For so many years now I have seen the feminists refusing to support their betters in the long march against the neo-cons, picking nits everytime their nobler betters talk about giving up choice for momentary gains that will evaporate as soon as it is (once again) made clear by our right wing betters that for every inch our left wing betters give up in the name of "compromise", a mile is taken in the spirit of "screw you - I got mine".
And this is just another tesselation of the grand whine those tiny-hineyed woman's studies professors are always harping on about, oh you want us to even pretend that we respect the feelings of foreigners now do you? well tough luck, the white man has arrived and is here to set things straight once and for all by repeating right wing memes that are still being used to justify the mass bombing and slaughter of brown women that, in turn, is feeding a reationary fundamentalist movement in the middle east that is leading to women being beaten and killed for not observing the traditions that american funded governments say women should observe!
So what if POC feminists get irritated that any actual analysis of white people's propensity to completely ignore POC concerns and complaints inevitably seems to involve the same 5 or 6 routine evasive tactics and strawmen?

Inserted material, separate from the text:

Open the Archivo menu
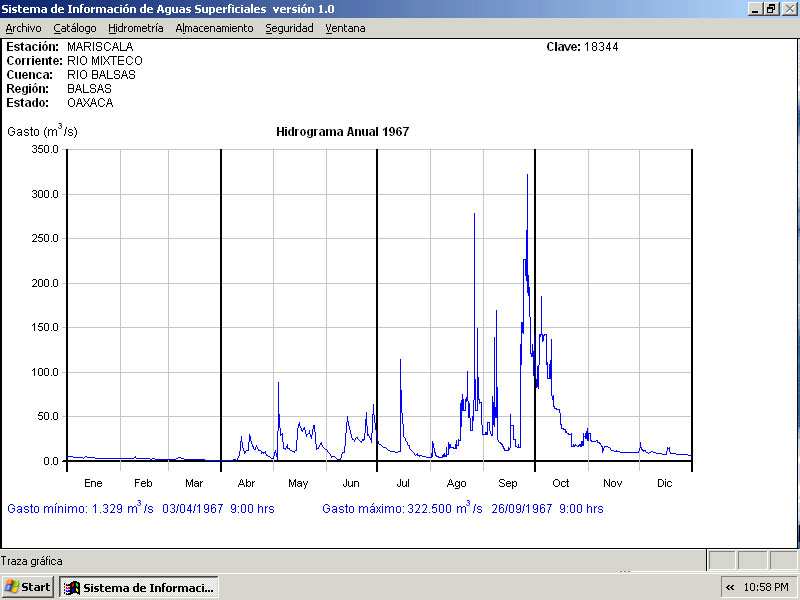 pos(24,28)
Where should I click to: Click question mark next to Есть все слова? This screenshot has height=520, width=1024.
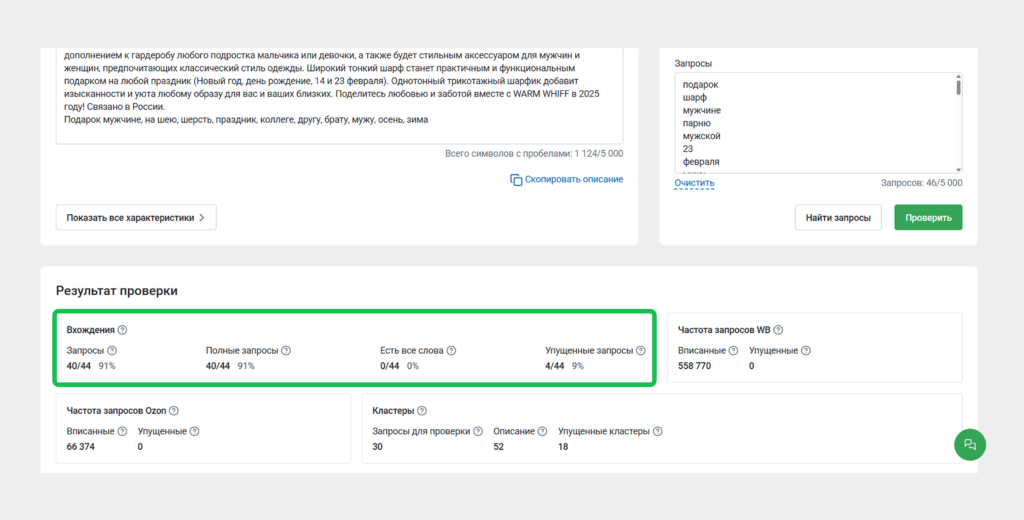pos(451,351)
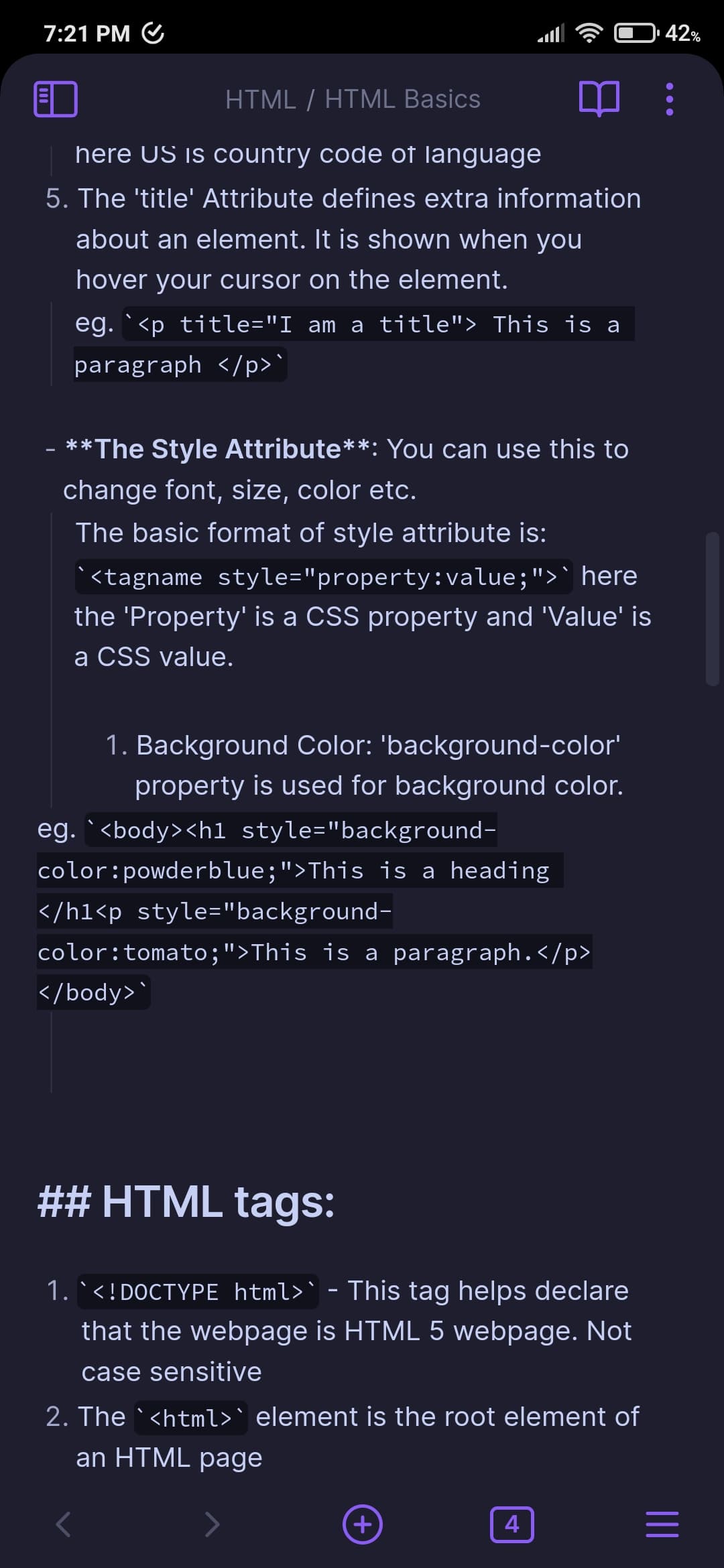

Who the fuck are they to insist that we may have misspoken eh? Not only are some of our best friends POC, but we just plain know more about being a white person in a white person's world than they do and hence, we have the inside scoop as it were to what racism is really like. And how many POC have ever had to tip toe around these uppity and hysterical POC huh? So who are they to tell us if we're doing it wrong!?
I always felt that the north should have conceded to the South during the civil war just to show POC bloggers what life would be like if we didn't have good intentions behind our poorly thought out and badly executed attempts at pretending we care what they think.
Screw them all I say! And let whatever filthy heathen gods they worship sort them out!